* _Excerpted records_:
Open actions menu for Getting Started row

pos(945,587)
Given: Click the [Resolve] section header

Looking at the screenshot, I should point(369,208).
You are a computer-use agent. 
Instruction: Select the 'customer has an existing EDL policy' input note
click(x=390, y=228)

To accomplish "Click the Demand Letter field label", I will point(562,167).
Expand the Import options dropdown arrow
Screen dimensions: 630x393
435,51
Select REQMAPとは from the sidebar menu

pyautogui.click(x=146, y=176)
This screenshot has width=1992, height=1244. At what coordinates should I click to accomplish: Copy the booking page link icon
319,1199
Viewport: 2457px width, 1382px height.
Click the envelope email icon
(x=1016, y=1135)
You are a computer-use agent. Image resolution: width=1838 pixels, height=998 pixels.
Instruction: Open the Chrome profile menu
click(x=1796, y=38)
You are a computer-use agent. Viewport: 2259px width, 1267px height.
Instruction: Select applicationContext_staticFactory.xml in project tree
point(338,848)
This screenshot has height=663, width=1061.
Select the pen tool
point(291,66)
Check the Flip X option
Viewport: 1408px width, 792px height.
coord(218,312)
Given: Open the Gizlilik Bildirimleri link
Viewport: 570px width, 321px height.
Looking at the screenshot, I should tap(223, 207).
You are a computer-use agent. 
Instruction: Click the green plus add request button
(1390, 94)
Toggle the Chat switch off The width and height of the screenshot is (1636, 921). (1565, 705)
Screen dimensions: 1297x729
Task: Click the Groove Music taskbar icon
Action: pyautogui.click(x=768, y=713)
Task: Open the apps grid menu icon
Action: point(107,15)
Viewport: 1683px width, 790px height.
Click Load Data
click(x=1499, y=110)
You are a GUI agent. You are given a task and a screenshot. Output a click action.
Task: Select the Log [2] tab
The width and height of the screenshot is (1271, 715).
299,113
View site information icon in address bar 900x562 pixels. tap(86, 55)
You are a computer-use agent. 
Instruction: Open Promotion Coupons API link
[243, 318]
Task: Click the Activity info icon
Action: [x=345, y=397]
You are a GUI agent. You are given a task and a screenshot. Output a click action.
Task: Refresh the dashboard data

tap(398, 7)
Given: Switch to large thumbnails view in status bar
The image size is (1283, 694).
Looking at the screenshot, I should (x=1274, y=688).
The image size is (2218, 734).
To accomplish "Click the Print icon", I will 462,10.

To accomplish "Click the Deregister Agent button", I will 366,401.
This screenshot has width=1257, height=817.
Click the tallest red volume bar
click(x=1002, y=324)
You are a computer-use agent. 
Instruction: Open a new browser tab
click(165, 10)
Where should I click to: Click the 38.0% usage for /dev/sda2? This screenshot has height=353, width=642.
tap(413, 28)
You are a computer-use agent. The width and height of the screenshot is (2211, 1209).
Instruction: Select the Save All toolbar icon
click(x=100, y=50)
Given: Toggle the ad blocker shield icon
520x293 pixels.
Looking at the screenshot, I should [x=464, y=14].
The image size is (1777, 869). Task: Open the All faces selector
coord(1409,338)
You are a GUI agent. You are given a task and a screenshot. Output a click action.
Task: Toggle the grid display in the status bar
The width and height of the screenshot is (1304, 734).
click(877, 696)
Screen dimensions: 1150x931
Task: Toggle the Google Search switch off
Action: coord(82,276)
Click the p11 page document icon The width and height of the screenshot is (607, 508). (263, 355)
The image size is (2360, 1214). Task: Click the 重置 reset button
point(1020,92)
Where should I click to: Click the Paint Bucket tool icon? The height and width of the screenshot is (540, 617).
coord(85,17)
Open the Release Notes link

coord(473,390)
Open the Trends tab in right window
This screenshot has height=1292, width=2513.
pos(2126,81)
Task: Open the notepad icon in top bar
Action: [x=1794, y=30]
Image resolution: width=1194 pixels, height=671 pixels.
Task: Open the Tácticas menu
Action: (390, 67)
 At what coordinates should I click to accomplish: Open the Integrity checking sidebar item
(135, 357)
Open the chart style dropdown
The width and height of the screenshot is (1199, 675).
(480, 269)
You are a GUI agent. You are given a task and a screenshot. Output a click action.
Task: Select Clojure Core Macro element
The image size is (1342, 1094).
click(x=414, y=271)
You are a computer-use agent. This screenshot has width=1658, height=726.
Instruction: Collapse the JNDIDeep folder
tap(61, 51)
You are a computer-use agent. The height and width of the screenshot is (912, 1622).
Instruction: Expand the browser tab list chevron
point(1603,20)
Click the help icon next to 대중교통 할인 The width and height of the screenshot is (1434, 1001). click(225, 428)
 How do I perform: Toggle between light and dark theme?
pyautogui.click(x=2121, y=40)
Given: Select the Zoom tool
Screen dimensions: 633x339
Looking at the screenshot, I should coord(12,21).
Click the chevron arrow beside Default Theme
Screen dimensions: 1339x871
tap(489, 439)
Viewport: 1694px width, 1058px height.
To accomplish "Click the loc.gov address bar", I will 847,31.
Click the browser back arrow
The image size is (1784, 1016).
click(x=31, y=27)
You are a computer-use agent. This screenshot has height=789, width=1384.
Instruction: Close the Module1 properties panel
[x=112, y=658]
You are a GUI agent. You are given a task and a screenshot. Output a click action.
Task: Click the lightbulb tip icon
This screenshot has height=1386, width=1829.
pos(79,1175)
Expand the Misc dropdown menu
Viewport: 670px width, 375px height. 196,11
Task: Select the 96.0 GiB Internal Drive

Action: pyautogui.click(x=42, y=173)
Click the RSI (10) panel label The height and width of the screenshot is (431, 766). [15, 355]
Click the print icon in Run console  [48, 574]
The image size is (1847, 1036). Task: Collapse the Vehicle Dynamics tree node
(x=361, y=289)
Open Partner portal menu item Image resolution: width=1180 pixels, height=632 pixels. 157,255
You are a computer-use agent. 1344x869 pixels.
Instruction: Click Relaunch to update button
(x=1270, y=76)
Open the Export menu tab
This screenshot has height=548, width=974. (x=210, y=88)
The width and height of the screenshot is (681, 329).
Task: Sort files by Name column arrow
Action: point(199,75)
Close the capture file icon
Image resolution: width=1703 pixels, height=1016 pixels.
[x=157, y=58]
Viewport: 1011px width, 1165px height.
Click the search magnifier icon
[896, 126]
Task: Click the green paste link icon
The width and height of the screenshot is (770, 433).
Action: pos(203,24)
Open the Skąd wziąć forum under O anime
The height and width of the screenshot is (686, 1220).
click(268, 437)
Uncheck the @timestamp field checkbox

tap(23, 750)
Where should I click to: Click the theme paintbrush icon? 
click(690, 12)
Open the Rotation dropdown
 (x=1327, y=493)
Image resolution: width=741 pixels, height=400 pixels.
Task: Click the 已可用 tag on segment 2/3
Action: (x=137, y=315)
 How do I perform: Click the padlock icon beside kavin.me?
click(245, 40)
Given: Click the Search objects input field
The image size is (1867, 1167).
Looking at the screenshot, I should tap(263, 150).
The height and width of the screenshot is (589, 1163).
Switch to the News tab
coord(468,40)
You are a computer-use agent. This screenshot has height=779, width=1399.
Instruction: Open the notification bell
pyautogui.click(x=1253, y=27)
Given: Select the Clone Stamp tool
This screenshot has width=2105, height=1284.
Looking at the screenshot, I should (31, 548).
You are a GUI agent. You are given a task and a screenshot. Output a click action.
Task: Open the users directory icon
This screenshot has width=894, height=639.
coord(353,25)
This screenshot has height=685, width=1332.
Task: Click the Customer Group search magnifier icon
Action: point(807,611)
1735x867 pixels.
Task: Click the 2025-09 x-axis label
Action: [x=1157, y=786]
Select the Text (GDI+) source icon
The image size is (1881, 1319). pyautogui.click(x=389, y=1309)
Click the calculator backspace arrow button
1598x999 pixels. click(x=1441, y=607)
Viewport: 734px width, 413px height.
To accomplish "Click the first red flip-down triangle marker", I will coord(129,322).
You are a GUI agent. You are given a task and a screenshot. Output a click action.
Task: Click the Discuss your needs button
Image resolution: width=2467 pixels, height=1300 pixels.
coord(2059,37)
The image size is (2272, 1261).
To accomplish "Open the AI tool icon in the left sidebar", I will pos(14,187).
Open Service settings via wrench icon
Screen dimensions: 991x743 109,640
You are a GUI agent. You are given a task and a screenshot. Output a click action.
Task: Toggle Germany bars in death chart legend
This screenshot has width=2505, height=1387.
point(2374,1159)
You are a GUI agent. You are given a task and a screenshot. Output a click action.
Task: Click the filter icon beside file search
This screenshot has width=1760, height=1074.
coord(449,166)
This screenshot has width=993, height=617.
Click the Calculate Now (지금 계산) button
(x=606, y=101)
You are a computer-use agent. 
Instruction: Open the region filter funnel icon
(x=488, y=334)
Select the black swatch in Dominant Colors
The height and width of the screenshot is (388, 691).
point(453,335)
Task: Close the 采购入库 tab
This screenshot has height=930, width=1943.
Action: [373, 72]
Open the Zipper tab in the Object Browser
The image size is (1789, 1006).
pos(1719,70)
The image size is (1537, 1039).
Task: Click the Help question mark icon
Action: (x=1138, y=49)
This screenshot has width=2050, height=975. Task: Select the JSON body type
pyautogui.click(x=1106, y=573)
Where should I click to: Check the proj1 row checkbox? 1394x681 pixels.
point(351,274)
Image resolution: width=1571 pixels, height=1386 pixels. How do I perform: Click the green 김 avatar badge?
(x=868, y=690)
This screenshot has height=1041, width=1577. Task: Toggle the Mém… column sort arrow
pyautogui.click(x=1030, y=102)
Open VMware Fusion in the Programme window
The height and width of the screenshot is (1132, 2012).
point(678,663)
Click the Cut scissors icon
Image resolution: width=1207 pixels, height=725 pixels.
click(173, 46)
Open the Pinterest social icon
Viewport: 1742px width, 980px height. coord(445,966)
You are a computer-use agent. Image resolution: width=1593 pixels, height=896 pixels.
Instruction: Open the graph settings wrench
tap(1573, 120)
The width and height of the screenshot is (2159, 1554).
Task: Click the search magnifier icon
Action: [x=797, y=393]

* _Assignment_:
Using the entries above, return exactly the lines from the line with "Task: Toggle Germany" to the line with "Open VMware Fusion in the Programme window", counting both of those lines.

* _Expected answer_:
Task: Toggle Germany bars in death chart legend
This screenshot has width=2505, height=1387.
point(2374,1159)
You are a GUI agent. You are given a task and a screenshot. Output a click action.
Task: Click the filter icon beside file search
This screenshot has width=1760, height=1074.
coord(449,166)
This screenshot has width=993, height=617.
Click the Calculate Now (지금 계산) button
(x=606, y=101)
You are a computer-use agent. 
Instruction: Open the region filter funnel icon
(x=488, y=334)
Select the black swatch in Dominant Colors
The height and width of the screenshot is (388, 691).
point(453,335)
Task: Close the 采购入库 tab
This screenshot has height=930, width=1943.
Action: [373, 72]
Open the Zipper tab in the Object Browser
The image size is (1789, 1006).
pos(1719,70)
The image size is (1537, 1039).
Task: Click the Help question mark icon
Action: (x=1138, y=49)
This screenshot has width=2050, height=975. Task: Select the JSON body type
pyautogui.click(x=1106, y=573)
Where should I click to: Check the proj1 row checkbox? 1394x681 pixels.
point(351,274)
Image resolution: width=1571 pixels, height=1386 pixels. How do I perform: Click the green 김 avatar badge?
(x=868, y=690)
This screenshot has height=1041, width=1577. Task: Toggle the Mém… column sort arrow
pyautogui.click(x=1030, y=102)
Open VMware Fusion in the Programme window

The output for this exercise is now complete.